▶ **Fragmento facilitado**:
==========
No estamos ante una crisis de autoridad (no se cuestiona ni su necesidad ni su
legitimidad), sino ante una crisis de una forma histórica de autoridad y del modelo
eclesial que la sustenta. Lo que se está desmoronando en la conciencia eclesial es la
solidez de un modelo histórico de autoridad; es decir, el tradicional equilibrio entre un
modelo eclesial (iglesia como sociedad perfecta) y una concepción de la autoridad
(como la columna vertebral sobre la que descansaba toda la constitución social de la
iglesia). Está en juego el lugar que debe ocupar la autoridad dentro de una comunidad
eclesial que se entiende así misma como "koinonia".
II. Modelos de iglesia y figuras de autoridad
La cuestión de la autoridad -cuestión eclesiológica- es también una cuestión históricocultural: inseparable del tipo de presencia de la iglesia en la sociedad y de la manera de
situarse e interpretar los movimientos históricos.
==========
▶ **Datos proporcionados**:
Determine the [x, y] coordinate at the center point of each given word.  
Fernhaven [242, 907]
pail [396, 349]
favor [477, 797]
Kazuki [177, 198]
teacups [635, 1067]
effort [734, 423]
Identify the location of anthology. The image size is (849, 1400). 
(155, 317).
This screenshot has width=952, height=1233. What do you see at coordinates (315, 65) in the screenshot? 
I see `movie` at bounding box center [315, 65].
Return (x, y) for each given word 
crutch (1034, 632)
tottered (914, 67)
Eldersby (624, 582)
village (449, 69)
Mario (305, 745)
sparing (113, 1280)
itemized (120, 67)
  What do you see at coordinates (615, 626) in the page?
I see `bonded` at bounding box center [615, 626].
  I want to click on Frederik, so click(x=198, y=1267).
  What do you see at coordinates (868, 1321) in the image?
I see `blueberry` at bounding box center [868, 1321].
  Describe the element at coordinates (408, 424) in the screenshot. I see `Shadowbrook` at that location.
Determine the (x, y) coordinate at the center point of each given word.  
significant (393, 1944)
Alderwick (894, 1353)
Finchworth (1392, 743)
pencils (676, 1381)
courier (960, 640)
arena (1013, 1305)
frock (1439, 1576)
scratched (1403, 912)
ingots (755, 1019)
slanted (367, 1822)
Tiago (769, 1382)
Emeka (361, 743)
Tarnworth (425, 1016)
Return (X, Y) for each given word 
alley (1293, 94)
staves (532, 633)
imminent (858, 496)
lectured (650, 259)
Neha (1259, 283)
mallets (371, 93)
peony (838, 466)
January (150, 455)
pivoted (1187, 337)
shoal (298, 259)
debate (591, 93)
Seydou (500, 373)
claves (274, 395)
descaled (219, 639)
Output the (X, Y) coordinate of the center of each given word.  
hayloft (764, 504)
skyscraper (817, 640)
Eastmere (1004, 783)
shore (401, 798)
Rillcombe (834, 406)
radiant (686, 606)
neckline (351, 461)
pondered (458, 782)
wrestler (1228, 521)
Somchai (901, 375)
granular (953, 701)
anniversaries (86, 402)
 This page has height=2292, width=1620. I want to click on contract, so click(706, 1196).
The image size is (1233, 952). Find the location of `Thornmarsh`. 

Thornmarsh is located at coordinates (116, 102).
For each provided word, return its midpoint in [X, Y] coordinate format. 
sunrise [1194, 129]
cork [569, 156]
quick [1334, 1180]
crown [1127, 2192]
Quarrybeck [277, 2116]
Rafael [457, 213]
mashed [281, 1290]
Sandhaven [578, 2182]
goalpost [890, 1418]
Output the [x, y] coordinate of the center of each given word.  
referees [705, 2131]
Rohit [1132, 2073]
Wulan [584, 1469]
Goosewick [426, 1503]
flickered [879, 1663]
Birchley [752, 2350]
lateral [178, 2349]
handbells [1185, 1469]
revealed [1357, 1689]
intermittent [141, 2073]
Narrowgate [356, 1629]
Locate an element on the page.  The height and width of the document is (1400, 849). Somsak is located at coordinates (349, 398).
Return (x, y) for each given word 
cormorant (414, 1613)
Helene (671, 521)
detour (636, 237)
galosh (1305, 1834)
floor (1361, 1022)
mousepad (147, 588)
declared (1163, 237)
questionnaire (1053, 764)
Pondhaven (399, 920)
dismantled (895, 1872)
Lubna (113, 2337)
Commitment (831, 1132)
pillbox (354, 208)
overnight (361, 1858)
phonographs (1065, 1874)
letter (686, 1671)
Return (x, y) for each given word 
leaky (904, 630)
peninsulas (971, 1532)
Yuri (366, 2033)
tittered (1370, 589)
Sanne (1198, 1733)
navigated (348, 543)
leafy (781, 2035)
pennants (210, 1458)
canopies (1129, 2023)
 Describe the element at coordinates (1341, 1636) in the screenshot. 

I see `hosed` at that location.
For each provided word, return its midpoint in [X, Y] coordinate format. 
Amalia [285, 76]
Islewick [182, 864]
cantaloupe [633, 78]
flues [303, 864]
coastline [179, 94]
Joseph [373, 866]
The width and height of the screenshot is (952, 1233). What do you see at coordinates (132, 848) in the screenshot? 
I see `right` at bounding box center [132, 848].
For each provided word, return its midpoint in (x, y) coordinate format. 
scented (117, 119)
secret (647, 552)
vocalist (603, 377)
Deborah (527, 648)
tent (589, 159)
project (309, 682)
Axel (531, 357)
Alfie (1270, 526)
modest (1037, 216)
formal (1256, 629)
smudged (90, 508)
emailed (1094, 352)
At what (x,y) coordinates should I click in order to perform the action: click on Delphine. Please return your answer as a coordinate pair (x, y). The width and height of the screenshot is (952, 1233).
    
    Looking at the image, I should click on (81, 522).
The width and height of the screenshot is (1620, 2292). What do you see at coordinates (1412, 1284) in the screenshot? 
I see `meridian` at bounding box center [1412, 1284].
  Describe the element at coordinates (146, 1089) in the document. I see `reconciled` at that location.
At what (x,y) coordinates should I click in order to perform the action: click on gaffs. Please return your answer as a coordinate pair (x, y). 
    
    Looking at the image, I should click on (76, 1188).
==========
▶ **Enunciado**:
Copia literalmente del fragmento facilitado todo lo que va desde "II. Modelos de" hasta "los movimientos históricos.". Los registros no tienen relación con el fragmento facilitado.

▶ **Respuesta**:
II. Modelos de iglesia y figuras de autoridad
La cuestión de la autoridad -cuestión eclesiológica- es también una cuestión históricocultural: inseparable del tipo de presencia de la iglesia en la sociedad y de la manera de
situarse e interpretar los movimientos históricos.